START Data listing

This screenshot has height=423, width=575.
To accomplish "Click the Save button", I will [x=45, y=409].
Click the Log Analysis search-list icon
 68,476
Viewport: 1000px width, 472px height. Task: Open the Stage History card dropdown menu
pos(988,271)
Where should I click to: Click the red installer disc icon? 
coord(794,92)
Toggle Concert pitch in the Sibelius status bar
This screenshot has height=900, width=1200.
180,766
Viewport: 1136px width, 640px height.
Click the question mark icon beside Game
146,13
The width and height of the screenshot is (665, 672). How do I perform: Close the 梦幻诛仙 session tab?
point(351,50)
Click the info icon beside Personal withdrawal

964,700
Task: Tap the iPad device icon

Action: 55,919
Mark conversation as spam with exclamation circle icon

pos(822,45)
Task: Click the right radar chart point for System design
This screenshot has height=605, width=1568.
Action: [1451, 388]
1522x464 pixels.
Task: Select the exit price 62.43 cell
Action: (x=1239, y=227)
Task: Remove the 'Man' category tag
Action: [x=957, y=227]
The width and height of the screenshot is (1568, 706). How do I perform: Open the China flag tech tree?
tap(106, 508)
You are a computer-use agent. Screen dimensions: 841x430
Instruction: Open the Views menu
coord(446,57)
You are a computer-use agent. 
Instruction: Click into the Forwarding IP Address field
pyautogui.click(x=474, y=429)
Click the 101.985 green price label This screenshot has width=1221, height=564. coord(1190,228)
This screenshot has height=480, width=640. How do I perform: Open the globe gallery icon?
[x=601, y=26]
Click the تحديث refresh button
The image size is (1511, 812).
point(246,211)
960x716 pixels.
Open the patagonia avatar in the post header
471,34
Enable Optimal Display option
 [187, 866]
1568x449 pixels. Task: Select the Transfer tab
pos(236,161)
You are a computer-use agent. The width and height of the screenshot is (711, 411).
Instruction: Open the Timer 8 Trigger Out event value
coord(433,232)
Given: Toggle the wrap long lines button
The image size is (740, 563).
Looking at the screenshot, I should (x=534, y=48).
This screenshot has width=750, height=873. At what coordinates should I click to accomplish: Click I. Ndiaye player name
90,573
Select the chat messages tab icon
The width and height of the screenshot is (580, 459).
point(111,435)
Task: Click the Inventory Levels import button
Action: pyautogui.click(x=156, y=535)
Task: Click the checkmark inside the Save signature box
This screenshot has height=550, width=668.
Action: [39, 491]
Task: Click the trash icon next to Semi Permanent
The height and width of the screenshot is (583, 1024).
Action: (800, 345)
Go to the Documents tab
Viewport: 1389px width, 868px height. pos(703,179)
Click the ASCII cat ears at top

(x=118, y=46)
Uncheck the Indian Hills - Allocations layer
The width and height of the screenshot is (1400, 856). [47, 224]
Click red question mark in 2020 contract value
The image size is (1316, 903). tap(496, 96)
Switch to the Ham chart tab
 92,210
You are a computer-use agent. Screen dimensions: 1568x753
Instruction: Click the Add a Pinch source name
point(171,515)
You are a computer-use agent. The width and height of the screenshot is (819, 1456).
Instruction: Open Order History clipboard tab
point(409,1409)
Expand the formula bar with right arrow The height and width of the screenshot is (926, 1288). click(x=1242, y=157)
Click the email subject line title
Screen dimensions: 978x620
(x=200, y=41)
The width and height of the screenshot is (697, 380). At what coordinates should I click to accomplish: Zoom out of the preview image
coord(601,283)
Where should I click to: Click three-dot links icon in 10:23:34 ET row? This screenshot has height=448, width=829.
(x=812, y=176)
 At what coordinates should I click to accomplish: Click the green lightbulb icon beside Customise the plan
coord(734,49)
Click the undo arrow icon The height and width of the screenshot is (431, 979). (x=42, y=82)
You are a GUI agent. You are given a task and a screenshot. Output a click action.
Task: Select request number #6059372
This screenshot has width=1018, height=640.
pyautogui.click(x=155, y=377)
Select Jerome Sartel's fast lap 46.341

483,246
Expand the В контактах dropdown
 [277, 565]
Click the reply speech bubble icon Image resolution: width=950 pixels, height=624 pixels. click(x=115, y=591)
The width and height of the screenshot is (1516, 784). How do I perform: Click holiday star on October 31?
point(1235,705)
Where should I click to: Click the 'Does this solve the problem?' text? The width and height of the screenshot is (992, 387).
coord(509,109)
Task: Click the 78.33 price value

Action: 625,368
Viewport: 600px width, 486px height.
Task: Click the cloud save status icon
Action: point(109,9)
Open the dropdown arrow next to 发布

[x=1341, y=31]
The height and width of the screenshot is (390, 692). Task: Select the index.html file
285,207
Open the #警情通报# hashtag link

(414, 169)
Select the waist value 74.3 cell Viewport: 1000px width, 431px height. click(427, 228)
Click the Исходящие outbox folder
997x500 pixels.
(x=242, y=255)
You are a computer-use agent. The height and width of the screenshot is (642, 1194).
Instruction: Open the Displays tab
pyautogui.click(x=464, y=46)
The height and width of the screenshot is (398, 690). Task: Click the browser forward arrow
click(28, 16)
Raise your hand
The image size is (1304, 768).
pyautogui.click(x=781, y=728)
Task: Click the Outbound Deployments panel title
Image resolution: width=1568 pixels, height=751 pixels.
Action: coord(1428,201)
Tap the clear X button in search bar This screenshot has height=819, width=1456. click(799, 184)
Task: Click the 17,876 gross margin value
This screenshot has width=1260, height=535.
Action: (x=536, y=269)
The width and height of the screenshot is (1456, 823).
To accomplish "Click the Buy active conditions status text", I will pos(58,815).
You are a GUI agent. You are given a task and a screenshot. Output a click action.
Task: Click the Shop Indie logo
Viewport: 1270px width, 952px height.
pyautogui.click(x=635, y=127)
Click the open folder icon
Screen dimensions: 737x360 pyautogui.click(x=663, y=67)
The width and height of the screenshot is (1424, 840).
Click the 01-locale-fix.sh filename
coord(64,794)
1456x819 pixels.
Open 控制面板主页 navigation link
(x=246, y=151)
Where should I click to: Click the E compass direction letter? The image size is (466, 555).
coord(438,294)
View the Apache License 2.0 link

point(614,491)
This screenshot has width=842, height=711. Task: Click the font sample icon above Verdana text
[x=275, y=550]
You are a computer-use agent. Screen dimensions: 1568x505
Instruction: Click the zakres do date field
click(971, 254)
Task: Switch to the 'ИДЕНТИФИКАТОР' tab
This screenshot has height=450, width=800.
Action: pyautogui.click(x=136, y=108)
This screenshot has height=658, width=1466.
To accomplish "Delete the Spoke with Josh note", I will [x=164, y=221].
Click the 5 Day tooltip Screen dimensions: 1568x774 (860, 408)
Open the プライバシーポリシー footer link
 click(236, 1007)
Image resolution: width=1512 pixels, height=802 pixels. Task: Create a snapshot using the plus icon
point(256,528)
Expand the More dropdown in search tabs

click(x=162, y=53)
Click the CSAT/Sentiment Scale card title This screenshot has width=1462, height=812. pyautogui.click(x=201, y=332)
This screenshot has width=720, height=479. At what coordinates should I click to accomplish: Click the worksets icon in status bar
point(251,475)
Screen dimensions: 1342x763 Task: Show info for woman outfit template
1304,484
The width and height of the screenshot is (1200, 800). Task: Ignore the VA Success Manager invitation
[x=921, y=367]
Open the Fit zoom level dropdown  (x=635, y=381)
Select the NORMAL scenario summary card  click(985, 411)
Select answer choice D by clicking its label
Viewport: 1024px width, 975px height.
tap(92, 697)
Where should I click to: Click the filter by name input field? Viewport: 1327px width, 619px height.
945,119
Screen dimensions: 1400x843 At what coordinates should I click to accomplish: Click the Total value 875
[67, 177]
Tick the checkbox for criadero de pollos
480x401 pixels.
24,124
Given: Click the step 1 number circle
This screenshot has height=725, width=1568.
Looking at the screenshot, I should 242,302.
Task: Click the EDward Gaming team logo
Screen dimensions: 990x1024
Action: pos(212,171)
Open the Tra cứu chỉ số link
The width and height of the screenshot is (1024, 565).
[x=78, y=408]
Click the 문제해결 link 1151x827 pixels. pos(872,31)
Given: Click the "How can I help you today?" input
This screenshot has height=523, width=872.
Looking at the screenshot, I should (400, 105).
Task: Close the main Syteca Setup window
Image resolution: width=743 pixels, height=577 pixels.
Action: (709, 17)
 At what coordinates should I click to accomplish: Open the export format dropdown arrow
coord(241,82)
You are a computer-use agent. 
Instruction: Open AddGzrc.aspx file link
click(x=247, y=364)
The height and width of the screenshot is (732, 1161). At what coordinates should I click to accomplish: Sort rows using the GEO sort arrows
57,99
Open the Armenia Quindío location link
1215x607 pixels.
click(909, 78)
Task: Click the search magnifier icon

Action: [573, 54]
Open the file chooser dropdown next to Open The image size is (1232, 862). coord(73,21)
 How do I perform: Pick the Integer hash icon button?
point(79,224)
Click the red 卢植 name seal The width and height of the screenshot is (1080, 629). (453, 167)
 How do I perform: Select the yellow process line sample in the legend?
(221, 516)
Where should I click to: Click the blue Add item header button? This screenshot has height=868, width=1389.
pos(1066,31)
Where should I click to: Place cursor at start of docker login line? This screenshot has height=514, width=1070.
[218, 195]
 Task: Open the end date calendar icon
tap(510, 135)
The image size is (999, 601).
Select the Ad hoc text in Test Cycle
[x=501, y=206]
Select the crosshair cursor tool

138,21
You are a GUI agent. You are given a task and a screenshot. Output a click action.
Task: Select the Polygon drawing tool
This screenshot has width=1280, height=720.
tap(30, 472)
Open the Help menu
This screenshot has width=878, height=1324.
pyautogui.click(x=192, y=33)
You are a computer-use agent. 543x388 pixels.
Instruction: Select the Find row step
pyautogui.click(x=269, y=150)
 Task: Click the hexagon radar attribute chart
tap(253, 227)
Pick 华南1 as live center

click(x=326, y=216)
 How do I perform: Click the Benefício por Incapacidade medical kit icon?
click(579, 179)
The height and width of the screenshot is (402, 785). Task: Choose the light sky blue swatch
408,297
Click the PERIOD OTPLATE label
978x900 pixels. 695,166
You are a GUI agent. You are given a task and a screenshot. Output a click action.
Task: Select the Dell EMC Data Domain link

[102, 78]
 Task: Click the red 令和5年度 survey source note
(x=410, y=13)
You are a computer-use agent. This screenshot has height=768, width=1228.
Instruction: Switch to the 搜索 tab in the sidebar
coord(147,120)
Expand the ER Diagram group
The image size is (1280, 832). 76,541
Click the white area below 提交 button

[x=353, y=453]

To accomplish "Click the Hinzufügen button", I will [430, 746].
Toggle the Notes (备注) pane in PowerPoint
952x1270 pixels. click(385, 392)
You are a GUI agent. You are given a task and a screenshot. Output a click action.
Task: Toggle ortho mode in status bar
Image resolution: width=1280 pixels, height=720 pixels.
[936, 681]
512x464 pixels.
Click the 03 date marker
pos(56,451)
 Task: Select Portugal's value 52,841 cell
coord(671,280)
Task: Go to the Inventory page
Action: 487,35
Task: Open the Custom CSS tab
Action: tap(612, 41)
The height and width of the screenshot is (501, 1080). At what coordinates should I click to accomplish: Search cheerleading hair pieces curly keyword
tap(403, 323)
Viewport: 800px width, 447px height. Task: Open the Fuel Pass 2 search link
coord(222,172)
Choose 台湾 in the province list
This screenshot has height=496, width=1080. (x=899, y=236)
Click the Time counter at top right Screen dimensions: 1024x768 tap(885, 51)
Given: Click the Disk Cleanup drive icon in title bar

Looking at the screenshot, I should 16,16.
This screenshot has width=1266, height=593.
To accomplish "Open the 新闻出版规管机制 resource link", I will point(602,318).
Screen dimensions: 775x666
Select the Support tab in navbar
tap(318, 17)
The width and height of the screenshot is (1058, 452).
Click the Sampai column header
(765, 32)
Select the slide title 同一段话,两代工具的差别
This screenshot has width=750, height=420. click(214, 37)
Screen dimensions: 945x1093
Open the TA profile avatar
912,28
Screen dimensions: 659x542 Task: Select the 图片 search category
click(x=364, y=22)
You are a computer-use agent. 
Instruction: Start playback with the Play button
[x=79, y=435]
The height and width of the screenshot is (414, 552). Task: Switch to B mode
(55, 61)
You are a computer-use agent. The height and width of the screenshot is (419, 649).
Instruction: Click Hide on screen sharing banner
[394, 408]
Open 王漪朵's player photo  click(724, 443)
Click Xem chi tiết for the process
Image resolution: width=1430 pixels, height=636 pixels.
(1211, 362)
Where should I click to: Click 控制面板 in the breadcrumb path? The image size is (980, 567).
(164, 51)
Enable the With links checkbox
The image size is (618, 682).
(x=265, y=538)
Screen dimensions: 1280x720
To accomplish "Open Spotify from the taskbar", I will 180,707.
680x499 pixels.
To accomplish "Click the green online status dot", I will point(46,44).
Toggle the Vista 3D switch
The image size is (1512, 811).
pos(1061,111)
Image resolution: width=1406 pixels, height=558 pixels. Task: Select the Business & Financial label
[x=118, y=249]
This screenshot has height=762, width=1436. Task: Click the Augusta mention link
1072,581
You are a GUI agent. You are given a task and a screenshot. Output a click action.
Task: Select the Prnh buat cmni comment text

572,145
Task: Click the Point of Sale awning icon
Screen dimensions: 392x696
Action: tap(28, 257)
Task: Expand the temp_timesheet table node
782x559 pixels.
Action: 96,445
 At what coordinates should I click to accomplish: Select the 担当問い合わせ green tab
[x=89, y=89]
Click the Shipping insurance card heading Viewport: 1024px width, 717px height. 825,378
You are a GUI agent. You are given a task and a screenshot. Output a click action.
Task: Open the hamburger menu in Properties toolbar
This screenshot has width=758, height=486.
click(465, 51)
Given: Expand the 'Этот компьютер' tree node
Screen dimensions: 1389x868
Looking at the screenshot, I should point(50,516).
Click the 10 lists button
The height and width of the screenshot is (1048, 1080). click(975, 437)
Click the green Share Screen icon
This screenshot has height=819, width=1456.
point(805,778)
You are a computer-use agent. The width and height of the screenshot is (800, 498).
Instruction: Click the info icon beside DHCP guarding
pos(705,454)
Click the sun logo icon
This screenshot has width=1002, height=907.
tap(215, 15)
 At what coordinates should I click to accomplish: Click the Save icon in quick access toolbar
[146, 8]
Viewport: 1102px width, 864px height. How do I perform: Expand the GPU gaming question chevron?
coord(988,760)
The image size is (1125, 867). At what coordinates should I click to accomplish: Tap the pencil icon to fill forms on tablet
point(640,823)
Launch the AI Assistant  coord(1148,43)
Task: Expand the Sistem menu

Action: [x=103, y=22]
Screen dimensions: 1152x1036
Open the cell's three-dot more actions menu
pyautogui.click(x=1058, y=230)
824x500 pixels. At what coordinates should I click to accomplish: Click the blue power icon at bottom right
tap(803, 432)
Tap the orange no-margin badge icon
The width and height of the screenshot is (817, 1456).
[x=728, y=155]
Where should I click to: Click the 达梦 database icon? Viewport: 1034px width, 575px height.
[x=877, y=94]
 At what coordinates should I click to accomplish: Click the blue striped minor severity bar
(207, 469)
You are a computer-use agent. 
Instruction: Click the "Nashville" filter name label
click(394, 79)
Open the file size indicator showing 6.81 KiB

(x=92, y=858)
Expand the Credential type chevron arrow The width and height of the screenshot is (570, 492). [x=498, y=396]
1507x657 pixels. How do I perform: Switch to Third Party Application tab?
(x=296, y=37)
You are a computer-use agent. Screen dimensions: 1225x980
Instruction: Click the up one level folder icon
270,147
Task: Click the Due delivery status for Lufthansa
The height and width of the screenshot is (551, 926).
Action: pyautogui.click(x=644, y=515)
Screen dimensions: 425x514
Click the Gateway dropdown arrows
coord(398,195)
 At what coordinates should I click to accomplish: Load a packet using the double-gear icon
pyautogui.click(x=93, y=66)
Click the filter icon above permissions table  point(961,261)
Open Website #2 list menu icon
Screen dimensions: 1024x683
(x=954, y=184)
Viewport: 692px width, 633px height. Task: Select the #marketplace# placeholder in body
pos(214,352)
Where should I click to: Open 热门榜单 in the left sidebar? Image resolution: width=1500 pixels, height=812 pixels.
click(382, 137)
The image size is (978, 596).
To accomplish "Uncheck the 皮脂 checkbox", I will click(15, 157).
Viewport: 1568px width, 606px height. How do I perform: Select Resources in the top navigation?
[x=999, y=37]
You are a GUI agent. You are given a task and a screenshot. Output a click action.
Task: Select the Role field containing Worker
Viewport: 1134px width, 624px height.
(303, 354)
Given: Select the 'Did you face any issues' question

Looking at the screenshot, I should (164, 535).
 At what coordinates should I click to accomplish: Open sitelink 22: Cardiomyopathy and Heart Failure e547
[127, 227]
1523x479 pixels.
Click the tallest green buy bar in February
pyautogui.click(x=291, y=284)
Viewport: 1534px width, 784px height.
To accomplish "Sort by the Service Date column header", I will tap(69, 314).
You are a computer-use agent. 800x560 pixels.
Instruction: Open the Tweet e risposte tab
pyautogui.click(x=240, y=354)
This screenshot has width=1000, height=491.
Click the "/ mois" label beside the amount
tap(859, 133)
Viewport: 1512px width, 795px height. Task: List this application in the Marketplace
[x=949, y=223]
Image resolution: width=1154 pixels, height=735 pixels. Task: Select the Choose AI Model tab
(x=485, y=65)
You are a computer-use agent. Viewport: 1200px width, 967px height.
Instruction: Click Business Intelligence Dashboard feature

END Data listing

→ **Work task**:
Could you reproduce, exactly, every line above from the line with "You are a computer-use agent. 800x560 pixels." to the line with "You are a computer-use agent. Viewport: 1200px", and no other line? Both ends count.

→ **Answer for this exercise**:
You are a computer-use agent. 800x560 pixels.
Instruction: Open the Tweet e risposte tab
pyautogui.click(x=240, y=354)
This screenshot has width=1000, height=491.
Click the "/ mois" label beside the amount
tap(859, 133)
Viewport: 1512px width, 795px height. Task: List this application in the Marketplace
[x=949, y=223]
Image resolution: width=1154 pixels, height=735 pixels. Task: Select the Choose AI Model tab
(x=485, y=65)
You are a computer-use agent. Viewport: 1200px width, 967px height.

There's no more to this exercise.